My grandfather did not believe he was lucky. God had not been good to him, and in retaliation, he had become an atheist, a revenge he exacted daily on the Holy One, lest the Holy One forget. My grandfather spent his days remembering; after all, if God did not exist, then someone had to do it. His house was filled with books and articles on the persecution of the Jews during World War II, and he regularly attended conferences and films on the subject. The only Jewish holiday he observed was Holocaust Remembrance Day, when he forced himself to sit through at least three hours of Claude Lanzmann’s Shoah. But much like the God he didn’t believe in, he did his remembering in silence. He never said anything about what had happened to his parents, and I never dared to ask him. I knew a little from hints and slips of stories I’d picked up from other people in the family, but broaching the topic with him seemed as foolhardy as exposing pure sodium to air, as if it could spark a grief strong enough to deafen and blind us, a white-hot sadness that would stun and burn us beyond remedy.

 

Once a week though, on Shabbat, I would strike a single, dangerous match. The first time I asked if I could light candles I was merely homesick and hadn’t considered the implications of my request. Grandpa, in his perfect, measured English, reminded me of them immediately: “You understand, I hope, that I no longer believe in God after what happened. During the war, you know.” Then he added, “If it makes you happy, please go ahead. But I shall not participate.”

 

Nevertheless, he retreated to his room and returned with a pair of candlesticks. He set them in the middle of the dining room table and rummaged through the hall closet until he found a box of candles. Then he stood back and looked at me a little defiantly. “There’s no challah,” he observed.

 

“I’ll just use ordinary bread.” I took some from the kitchen, set it on a plate, and covered it with a paper napkin. We stood there awkwardly.

 

“I can open a bottle of wine,” Grandpa suggested. “I shall go get one from the cellar.”

 

When he uncorked the bottle, I unfolded another paper napkin and covered my head. Outside it was already dark, the blue night stained green by the streetlamps and orange from the floodlights gleaming off the soccer stadium across the street. I scraped the match against the box and it puffed into a flame; I lit the two candles, gestured the light toward me, and cupped my hands over my eyes. The apartment grew even quieter. I wondered, as I said the blessing, whether Grandpa had slipped out of the room. When I uncovered my eyes, I looked through the dim glow of the candles and saw he was weeping, his shoulders shuddering, just barely suppressing sobs. He looked up at me with wide eyes I could hardly bear to meet.

 

“My mother,” he whispered hoarsely.

 

The next week he asked me to come on Saturday morning.

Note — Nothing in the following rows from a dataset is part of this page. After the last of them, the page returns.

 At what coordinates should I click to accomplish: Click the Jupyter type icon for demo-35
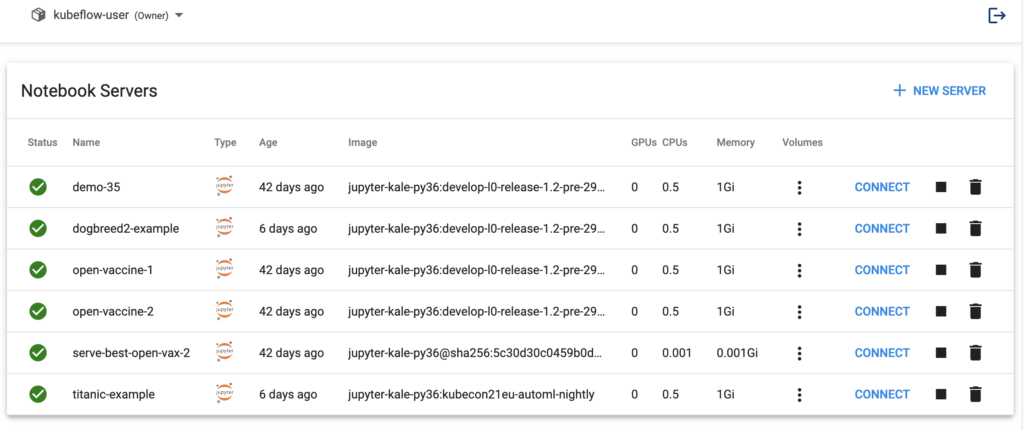tap(224, 187)
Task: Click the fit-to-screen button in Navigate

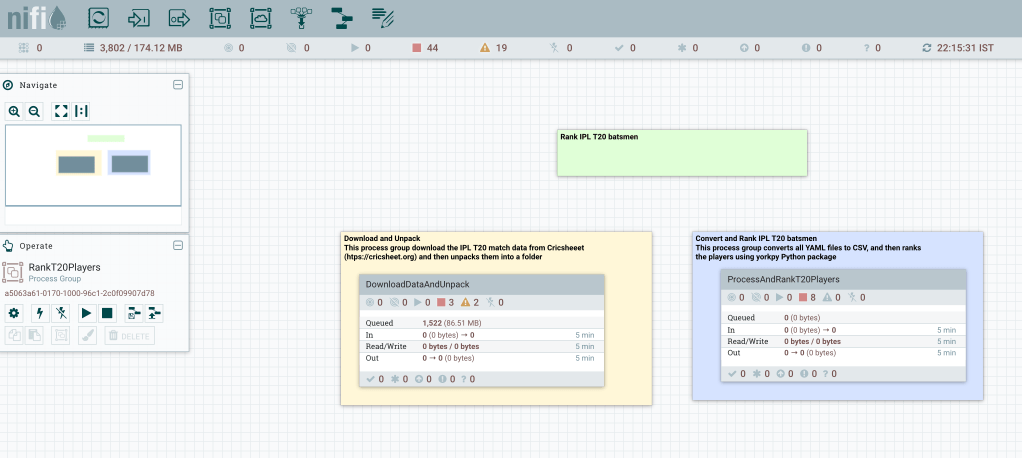Action: [60, 111]
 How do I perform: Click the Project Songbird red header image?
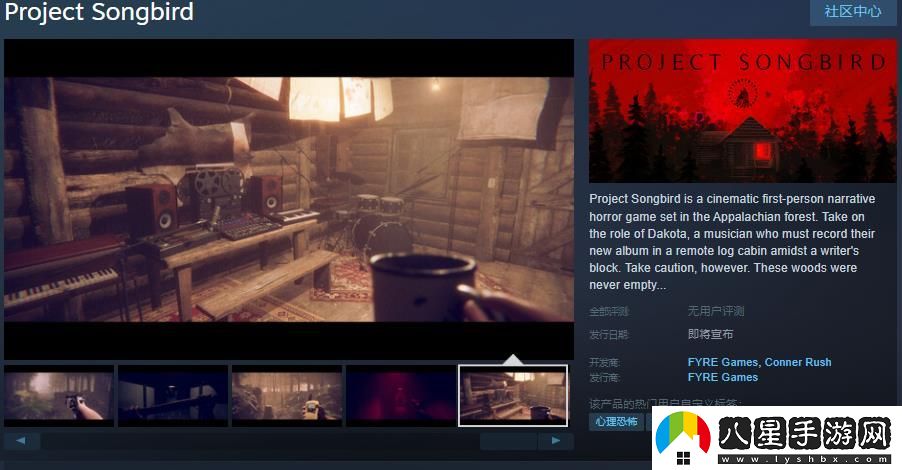[742, 110]
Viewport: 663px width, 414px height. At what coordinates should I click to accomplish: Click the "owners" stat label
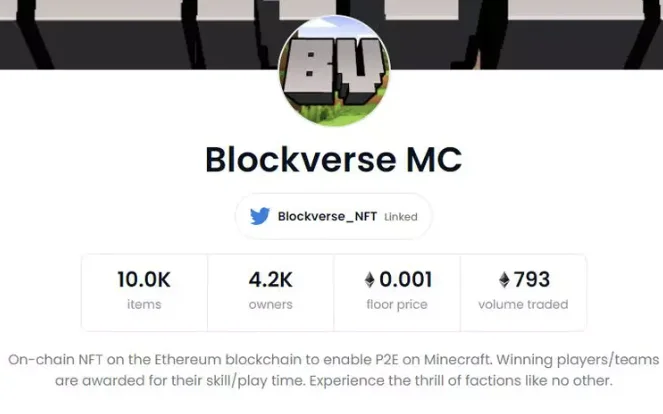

Then I went back to showing up on Friday night, and every time he would pause in our dinner preparations to ask, “Are you going to light candles?”

 

And with some subterranean instinct that it was necessary to shine at least a wavering beam across the darkened plane of his past, I would always answer in the affirmative. Weeks went by in which every Friday night was the same: I would touch the match to the candlewick, and he would begin to weep, and I would weep with him, and we would eat our dinner in near silence.

 

Then one Friday night he appeared at the table wearing a kippah. “I found this,” he announced, as if he’d picked it up off the ground in the park. “I thought I didn’t have one anymore.” He wore it every Friday after that. A few weeks later a braided loaf appeared on the table. By spring, we made it through the ritual without crying, exchanging a tiny smile once the candles were lit.

 

And one day he led me into his bedroom to show me something new: a glass frame he’d hung over his bed. In it were the only photographs remaining from his childhood, a posed portrait of him with his parents and siblings and a snapshot of his young mother.